Set the chicken breast halves one at a time on parchment or wax paper
Cover with a second sheet of paper and pound with a rolling pin or large heavy pan until the chicken is about 1/2" thick. Repeat with the other pieces of chicken, changing the paper as needed
Sprinkle each flattened piece of chicken with salt and pepper on both sides
Add the flour to a plate. If you are gluten intolerant, use a gluten free flour blend like Bob's Red Mill
Dredge each piece of chicken in the flour on both sides
Heat the butter and olive oil in a large sauté pan
Heat the pan over medium-high heat until the oil and butter are bubbling, being careful not to let it burn
Add the chicken pieces to the pan and sauté giving them room to cook. You may have to cook them in batches
Sauté the chicken until it is a lovely golden brown and cooked through 3 - 4 minutes per side (or more if your pieces are thicker)

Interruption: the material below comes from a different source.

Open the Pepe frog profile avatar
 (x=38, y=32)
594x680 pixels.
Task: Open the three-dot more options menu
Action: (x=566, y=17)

Remove the chicken from the pan to a plate and cover with foil to keep warm
To make the sauce - add the 1/2 cup of balsamic vinegar to the pan and boil, scraping up the brown bits in the pan with a spoon, until the vinegar has reduced by half (See the notes below for additional sauce ideas)
Once the vinegar has reduced, remove from the heat, taste, and adjust seasonings if needed
Place the chicken on top of a salad or your favorite side dish, drizzle with the sauce and enjoy!